“His room's this way,” she said quietly, leading me down the hall without asking questions.
I followed her into a small bedroom that was somehow both cluttered and organized, clothes piled on a chair but books stacked neatly on shelves. She pulled back the covers on his bed, and I laid him down as gently as I could. He mumbled in protest but didn't wake, just curled onto his side and went still.
Talia pulled the blanket over him and then jerked her head toward the door, clearly wanting to talk outside. I followed herinto the hallway and watched her close Soren's door with the kind of care that suggested she'd done this before.
“How drunk was he?” she asked, keeping her voice low.
“Pretty drunk. Called me from a club, said he wanted me to meet him there.” I leaned against the wall because standing still felt impossible.
“The drinking's been a problem for a while.” She said it flatly, without emotion, just stating a fact. “It gets worse when he's overwhelmed or stressed or dealing with our parents.”
“How often does this happen?”
“Often enough that I know what it looks like.” She crossed her arms and met my eyes with an expression that was equal parts exhaustion and warning.
I felt my chest tighten with anger and worry and too many other things to name. “What can I do?”
“Be there. Don't let him disappear into his head. Call him on his bullshit when he tries to pretend he's fine.” She paused, and I could see her weighing how much to say. “And don't make promises you can't keep. He's already been abandoned by too many people who said they cared.”
“I'm not going anywhere.”
“Good.” She studied me for a long moment, and I got the distinct impression I was being evaluated. “He talks about you sometimes. Not a lot, but enough that I know you matter. Don't fuck that up.”
“I won't.”
She nodded once, apparently satisfied, and disappeared back into her room. I stood there in the hallway for a few minutes longer, staring at Soren's closed door and trying to process everything that had just happened.
CHAPTER TWELVE
midnight blues
ROOK
Sleep was not happening.
I'd been lying in the dark for the better part of an hour with the ceiling doing nothing useful above me and my body doing the opposite of what I needed it to do, which was shut down. My brain had other plans. My brain had apparently decided that the hours between two and four in the morning were the ideal time to replay everything that had happened in that club in precise and excruciating detail, starting from the moment I'd walked through the door and found him leaning against the bar looking like a disaster I'd been heading toward my whole life.
I rolled onto my back. Stared at the ceiling. Rolled onto my side.
The sheets felt too warm and too close and the house was too quiet in the way it only got at this hour when there was nothing to distract me from the inside of my own head. I lay there foranother ten minutes trying to will myself unconscious through sheer stubbornness, which had worked for me on the ice plenty of times and was doing absolutely nothing for me now.
I gave up.
I got up without turning on any lights, moving through the bedroom in the dark in just my boxer briefs because the house was mine and I ran warm and I hadn't been sleeping with anything else on anyway. The hardwood was cold under my bare feet on the way to the kitchen, and I stood in front of the open fridge for a moment, the light from it falling across my chest, looking for something that wasn't there.
I didn't want water. I didn't want the protein shake sitting on the second shelf that I was supposed to have after practice. I reached past both of them and pulled out the bottle of red I'd opened three days ago and not finished, because sometimes a man in his mid-thirties in his underwear at two in the morning needed a glass of wine and there was no version of tonight where I was going to pretend otherwise.
I didn't bother with a glass. Took the bottle.
The living room was dark except for what came through the floor-to-ceiling windows, which was the coast — the ocean moving in the dark below the cliffs, the moon doing its job, the water reflecting it back up in broken silver lines that shifted and reformed and shifted again. I'd bought this house partly for those windows and I almost never sat in front of them at night.

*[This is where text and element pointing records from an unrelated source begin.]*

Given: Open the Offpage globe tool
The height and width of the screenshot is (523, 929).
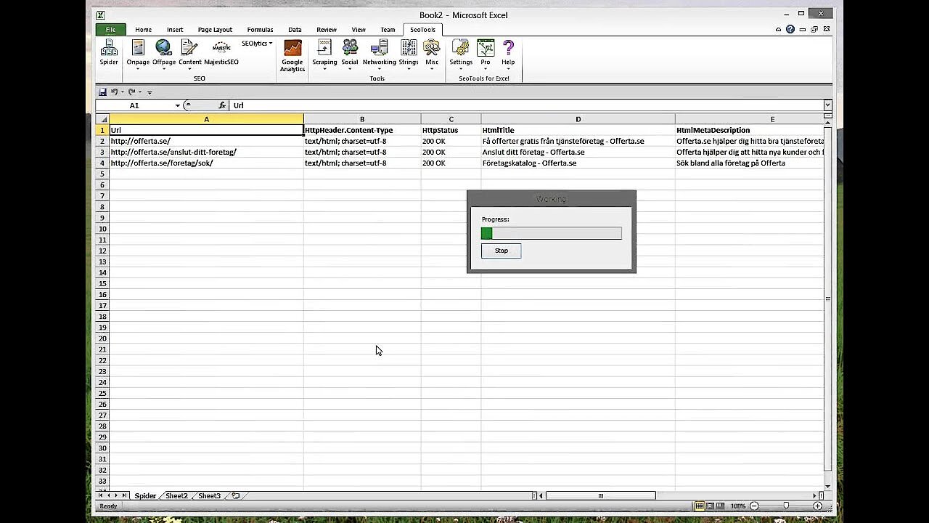Looking at the screenshot, I should (x=164, y=52).
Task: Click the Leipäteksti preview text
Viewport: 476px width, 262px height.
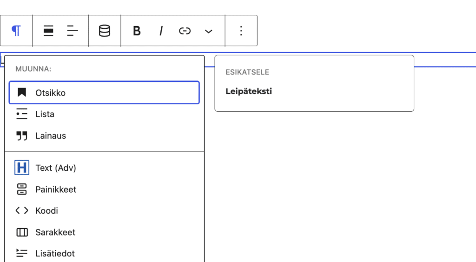Action: (x=249, y=92)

The view was different in the dark. Bigger. Less like something you looked at and more like something that looked back.
I dropped down onto the floor just in front of the glass, my back against the base of the couch, legs stretched out in front of me, and took a long drink of the wine and let the quiet do whatever it was going to do.

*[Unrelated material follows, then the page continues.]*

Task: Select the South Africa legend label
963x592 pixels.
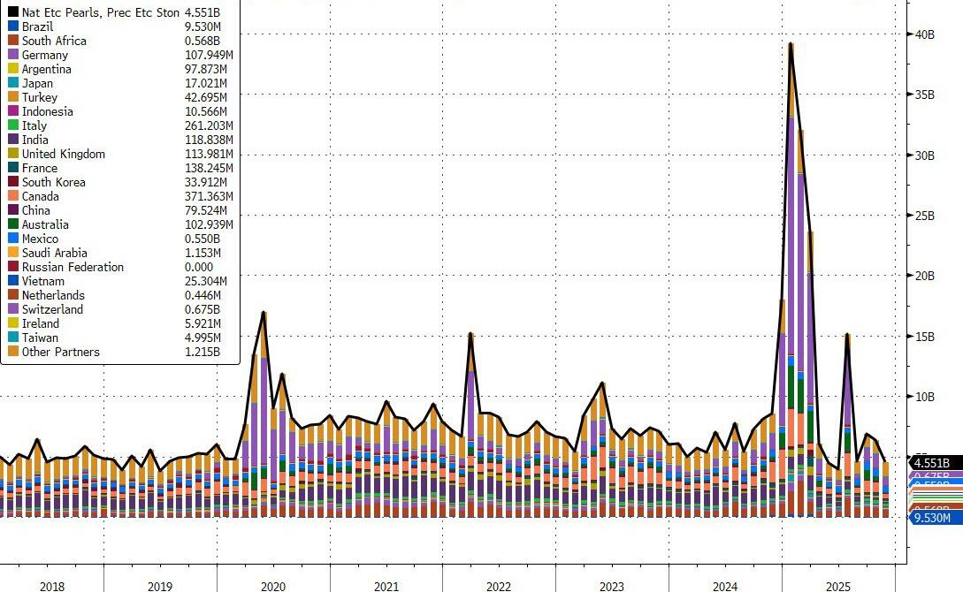Action: [x=54, y=42]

It replayed the club scene.
Of course it did.
The weight of him against my chest on that dance floor. The heat of his body coming through his shirt and mine like neither layer of fabric was actually doing anything. The way he'd moved, all loose-limbed and completely unself-conscious in the way drunk people sometimes got, like his body had stopped asking permission for anything and was just doing what it wanted. Hips rolling back into mine with a rhythm that had nothing to do with dancing and everything to do with the fact that Soren had apparently been put on this earth specifically to take me apart.